The Heart of Rock and Soul
Dave Marsh, 1989
The clues in other Creedence songs lead to a different conclusion: Fogerty is rock and roll's version of an Old Testament prophet, preaching pessimism rather than damnation. "Long as I remember," he begins, with an intonation that implies he forgets nothing, clear back to the beginning. Alternately furious and heartsick, he spins a tale that includes political events, rock concerts seen from both sides of the stage, and private attempts to make sense of his life and the world.
With his band, particularly drummer Doug Clifford, working at peak efficiency, Fogerty magisterially draws upon a broad knowledge of American music: The lyrics, the beat, the guitar line, the melody allude to folk songs, country tunes, old R&B hits, Stones-style rock and roll.

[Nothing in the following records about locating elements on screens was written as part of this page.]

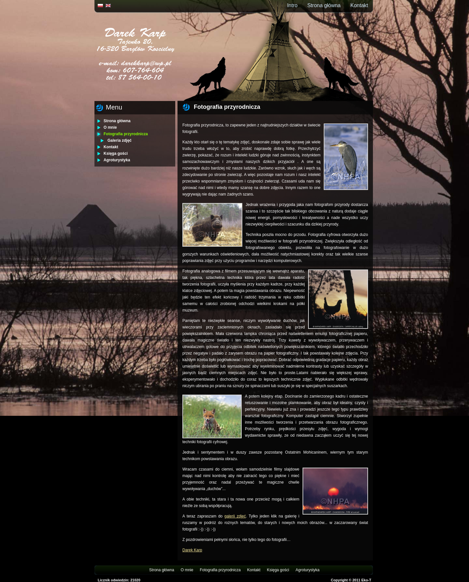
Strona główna (323, 5)
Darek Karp (192, 550)
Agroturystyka (117, 160)
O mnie (110, 127)
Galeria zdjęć (119, 140)
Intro (292, 5)
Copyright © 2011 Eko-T (351, 580)
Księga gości (116, 153)
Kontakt (359, 5)
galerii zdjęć (235, 516)
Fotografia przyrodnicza (126, 134)
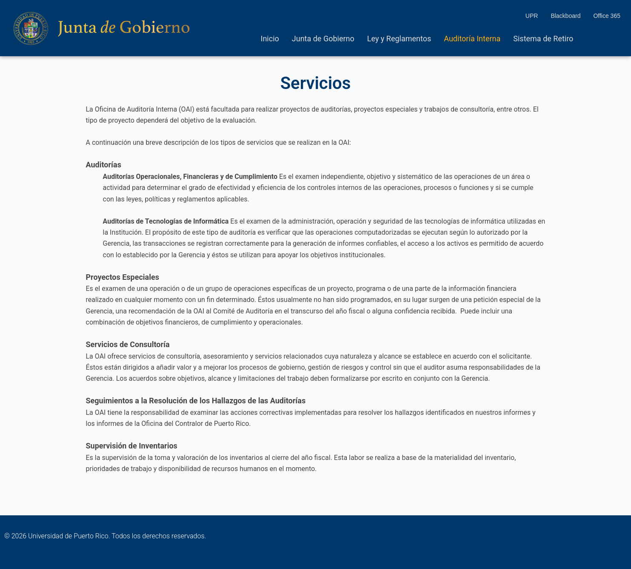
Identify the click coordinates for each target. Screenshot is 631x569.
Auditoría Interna (472, 38)
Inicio (270, 38)
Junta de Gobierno (323, 38)
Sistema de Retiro (543, 38)
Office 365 (606, 15)
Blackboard (565, 15)
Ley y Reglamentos (399, 38)
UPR (531, 15)
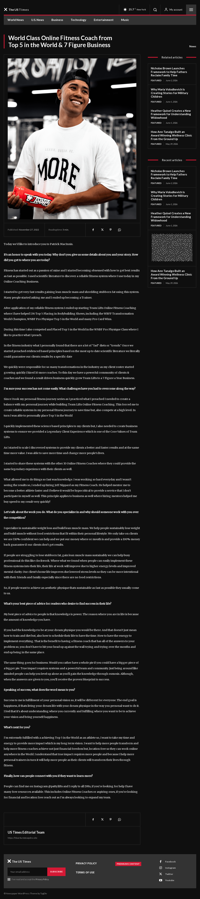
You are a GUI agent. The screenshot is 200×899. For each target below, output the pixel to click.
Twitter (169, 874)
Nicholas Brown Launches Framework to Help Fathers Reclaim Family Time (169, 72)
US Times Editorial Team (26, 832)
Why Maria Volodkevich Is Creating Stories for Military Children (169, 93)
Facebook (170, 861)
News (192, 46)
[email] (27, 872)
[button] (155, 10)
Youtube (169, 880)
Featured (156, 80)
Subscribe (56, 871)
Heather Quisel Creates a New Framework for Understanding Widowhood (171, 114)
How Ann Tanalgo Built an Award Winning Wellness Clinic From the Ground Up (171, 135)
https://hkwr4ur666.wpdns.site (22, 838)
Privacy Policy (42, 879)
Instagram (170, 867)
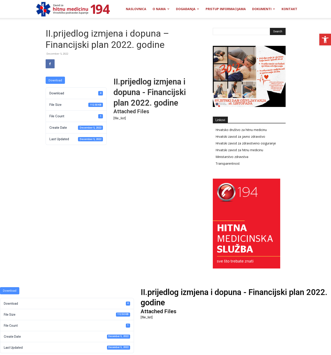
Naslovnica (136, 9)
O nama (161, 9)
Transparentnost (227, 163)
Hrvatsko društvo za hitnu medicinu (241, 130)
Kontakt (289, 9)
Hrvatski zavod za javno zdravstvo (240, 136)
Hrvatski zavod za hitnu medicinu (239, 150)
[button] (325, 39)
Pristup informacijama (226, 9)
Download (55, 80)
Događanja (187, 9)
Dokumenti (263, 9)
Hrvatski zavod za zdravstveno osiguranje (245, 143)
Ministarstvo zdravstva (231, 157)
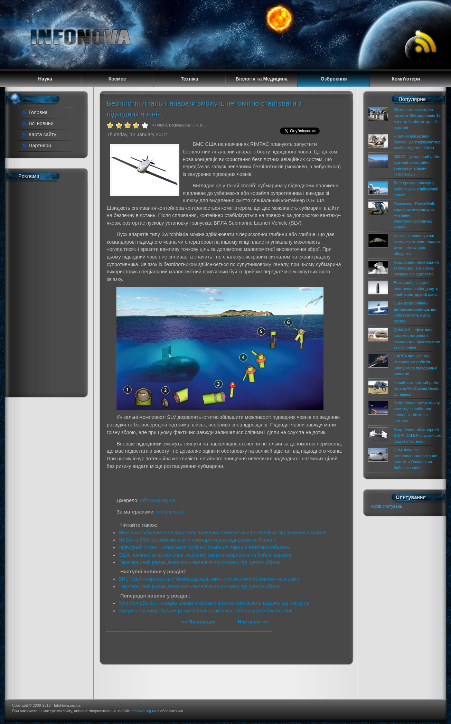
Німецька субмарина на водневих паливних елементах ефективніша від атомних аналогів (222, 532)
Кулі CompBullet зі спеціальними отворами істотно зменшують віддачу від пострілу (214, 603)
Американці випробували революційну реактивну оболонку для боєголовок (205, 610)
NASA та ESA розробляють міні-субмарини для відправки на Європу (197, 540)
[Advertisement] (49, 287)
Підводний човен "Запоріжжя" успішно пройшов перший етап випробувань (204, 547)
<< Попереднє (199, 621)
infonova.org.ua (143, 711)
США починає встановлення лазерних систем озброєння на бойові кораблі (205, 555)
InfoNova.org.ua (157, 500)
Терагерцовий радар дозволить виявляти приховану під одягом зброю (199, 562)
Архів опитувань (386, 506)
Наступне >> (253, 621)
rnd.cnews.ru (170, 512)
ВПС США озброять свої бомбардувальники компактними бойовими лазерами (209, 579)
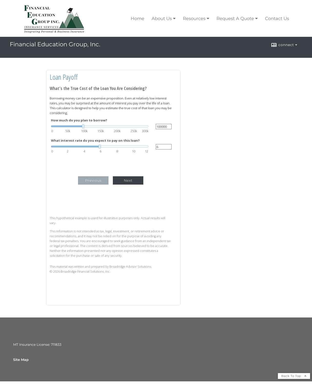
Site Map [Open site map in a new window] (21, 359)
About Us (162, 18)
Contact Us (277, 18)
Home (137, 18)
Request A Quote (235, 18)
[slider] (99, 126)
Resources (194, 18)
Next (128, 180)
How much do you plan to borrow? (79, 120)
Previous (93, 180)
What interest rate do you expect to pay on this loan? (95, 140)
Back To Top (294, 376)
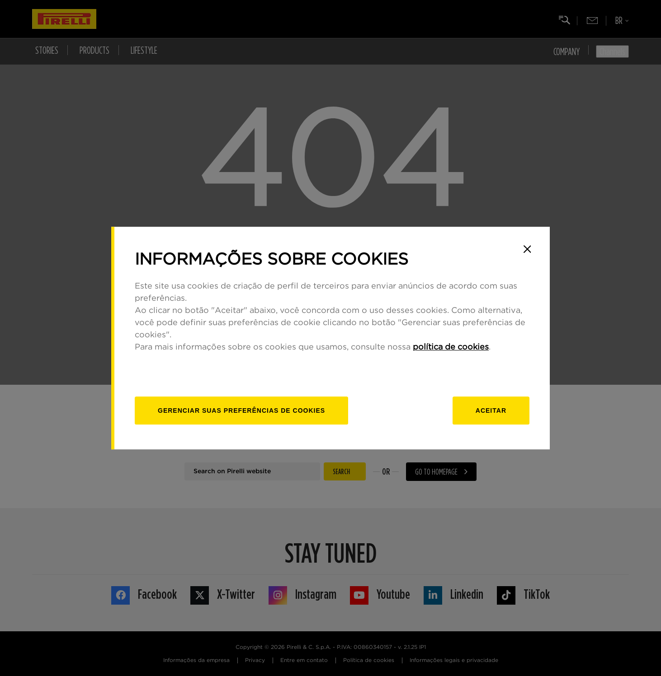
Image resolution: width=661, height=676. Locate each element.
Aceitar (491, 410)
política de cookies (451, 347)
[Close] (527, 249)
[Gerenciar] (241, 410)
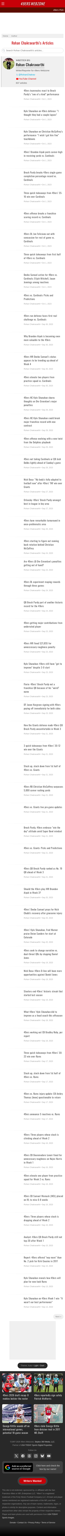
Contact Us (22, 1523)
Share (62, 3)
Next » (58, 1317)
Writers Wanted (32, 1481)
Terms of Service (48, 1523)
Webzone (32, 3)
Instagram (35, 1455)
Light (36, 1365)
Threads (29, 1455)
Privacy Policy (34, 1523)
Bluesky (42, 1455)
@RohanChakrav (27, 74)
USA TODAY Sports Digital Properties (36, 1445)
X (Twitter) (16, 1455)
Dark (42, 1365)
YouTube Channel (27, 79)
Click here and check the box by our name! (48, 1467)
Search (56, 3)
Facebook (22, 1455)
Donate (13, 1523)
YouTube (48, 1455)
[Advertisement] (32, 23)
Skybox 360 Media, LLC (44, 1442)
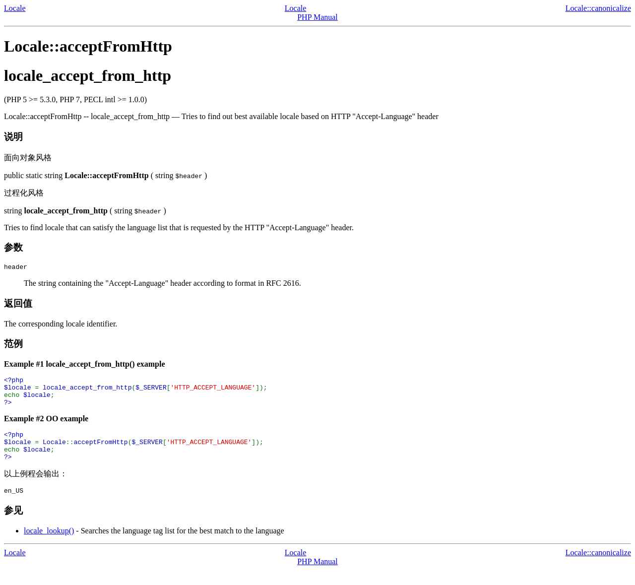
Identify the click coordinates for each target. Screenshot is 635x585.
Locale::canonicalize (598, 8)
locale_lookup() (49, 545)
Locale (15, 8)
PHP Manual (317, 17)
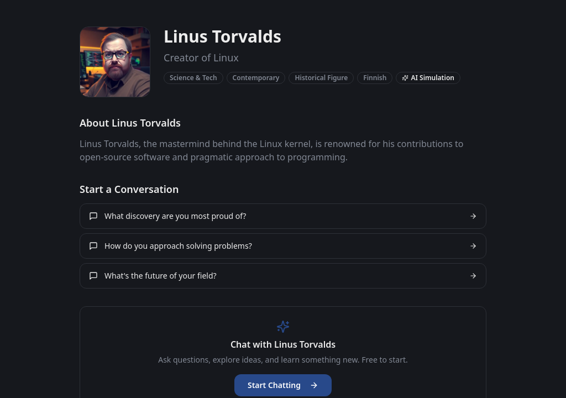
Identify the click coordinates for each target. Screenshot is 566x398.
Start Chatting (283, 385)
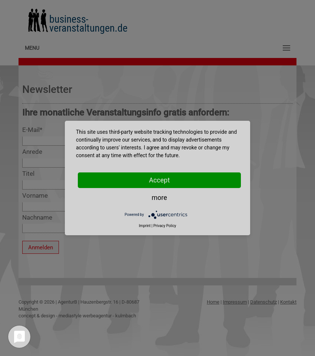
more (159, 197)
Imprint (145, 226)
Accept (159, 180)
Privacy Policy (164, 226)
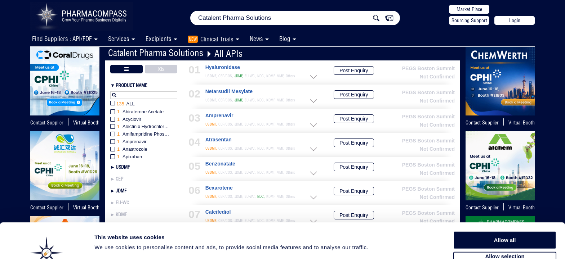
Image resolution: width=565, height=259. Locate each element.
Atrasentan (218, 139)
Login (514, 20)
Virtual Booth (86, 122)
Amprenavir (219, 115)
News (256, 38)
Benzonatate (220, 164)
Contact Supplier (46, 122)
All (122, 104)
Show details (378, 245)
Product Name (131, 85)
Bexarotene (219, 188)
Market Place (469, 9)
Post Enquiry (353, 70)
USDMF (123, 167)
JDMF (121, 191)
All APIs (228, 53)
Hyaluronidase (222, 67)
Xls (160, 69)
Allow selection (504, 232)
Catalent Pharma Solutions (155, 52)
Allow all (505, 216)
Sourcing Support (469, 20)
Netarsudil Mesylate (229, 91)
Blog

Yet what draws you back is the grain of his voice, the things it contains and expresses but cannot speak. And this voice is as far from the assurance of Elvis or Aretha as you can get. Fogerty seems confident of only two things: his doubts and his powerlessness. Hooking his audience as firmly as he's hooked himself, Fogerty makes his worries ours. The final chords ring out anthemically without resolving anything at all.
The idea that rock and roll is lighthearted good time music stops here, at the gateway to its heart of darkness.